▶ [Using the information]
#1 From the carbon steel pan review, copy out the passage starting at "We did actually" and ending at "less-garish blue color.".
#2 According to the carbon steel pan review, why can't the pan shipped with a vegetable oil seasoning be used right away for "nonstick" cooking?

▶ [Text segment]
((

Made in the USA, this pan ships from the factory with a vegetable oil seasoning already applied, just like their preseasoned cast-iron skillets. The pre-applied seasoning is rougher than what you will get from a naturally developed patina on a regular carbon steel pan, so you can’t expect to use this immediately for “nonstick” cooking where you want a fried egg to slide around on it. The rougher surface will also shred paper towels when you first attempt to clean it.
This is the only pan that stayed flat and did not warp at high heat, so it’s great if you’re looking for something to use on an induction or electric cooktop. The pan can be purchased with an orange silicone handle cover so that you don’t burn your hands while handling it.
$65 at Misen
When we started this review process, Misen’s 12-inch carbon steel pan was still available for purchase — but at the time of publication, it was not, and is set to be replaced by a pre-seasoned version that is in an early crowd-funding stage on Kickstarter, set for delivery in November of 2022. You can still order the 8-inch version of this pan.
We did actually like this Chinese-made pan quite a bit and felt it compared favorably with the French manufactured Matfer Bourgeat. It’s a tad wider (12.38 inches) with the same depth (1.75 inches), slightly lighter weight (76.7 ounces) and a similar rivet-attached handle (two instead of three). It also comes with a silicone handle cover, like the Lodge offers, though in a less-garish blue color.
When the preseasoned model ships, we’re looking forward to testing it.
$59.93 at Amazon
Despite the name, this pan is Chinese-made, and very similar to the Misen, with a dual-riveted textured metal handle but with no silicone handle cover. This black steel pan is not the same alloy as carbon steel, however, it has very similar performance characteristics. At 2.13 inches deep, it’s the second-deepest pan we looked at, so it would be good for fried chicken or big stir-fries.

))

▶ [Data]
((

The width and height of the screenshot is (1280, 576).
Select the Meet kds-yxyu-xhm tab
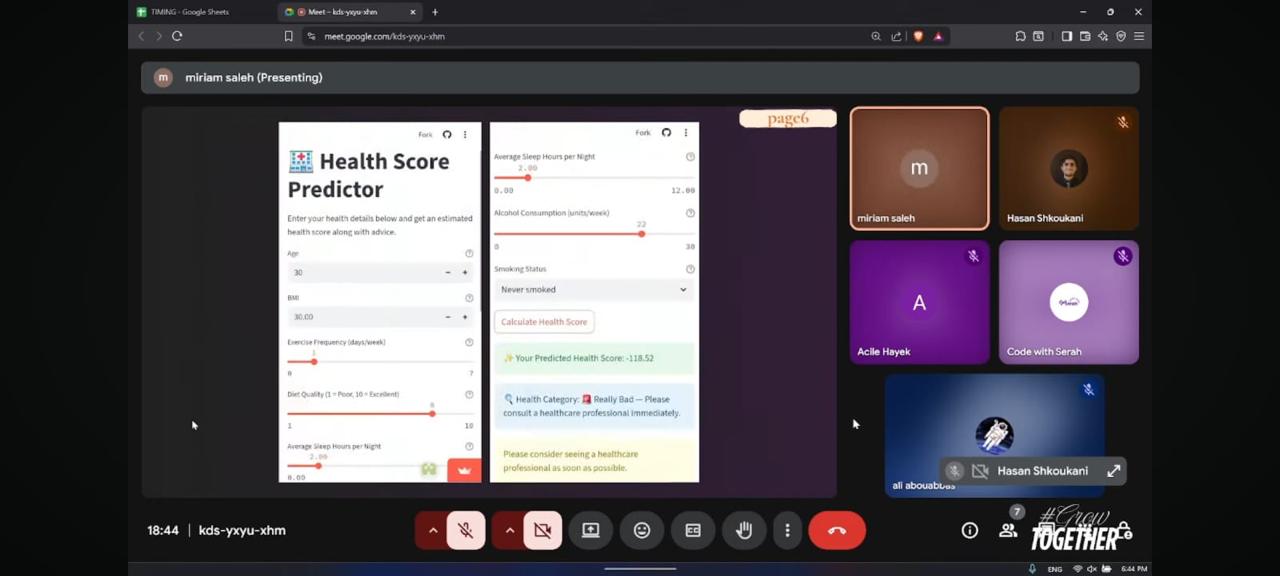click(x=340, y=12)
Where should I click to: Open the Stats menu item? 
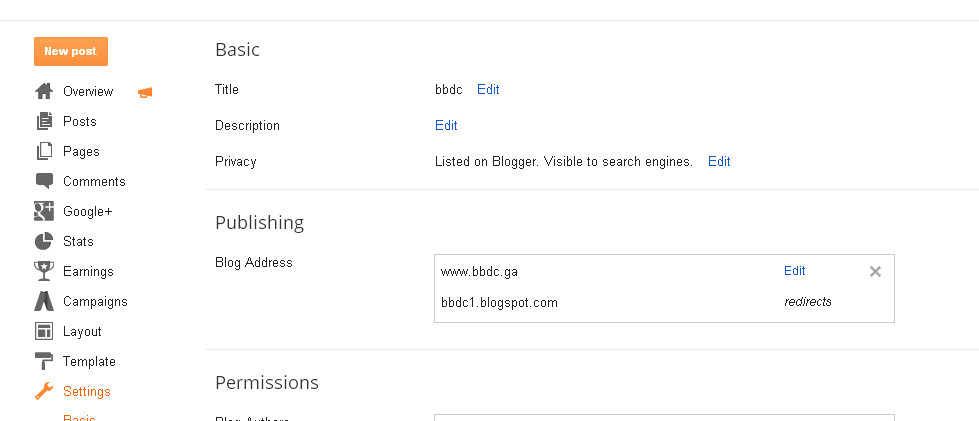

))

▶ [Responses per task]
#1
We did actually like this Chinese-made pan quite a bit and felt it compared favorably with the French manufactured Matfer Bourgeat. It’s a tad wider (12.38 inches) with the same depth (1.75 inches), slightly lighter weight (76.7 ounces) and a similar rivet-attached handle (two instead of three). It also comes with a silicone handle cover, like the Lodge offers, though in a less-garish blue color.

#2 Its factory-applied seasoning is rougher than the patina that develops naturally on a regular carbon steel pan. So at first a fried egg won't slide around on it.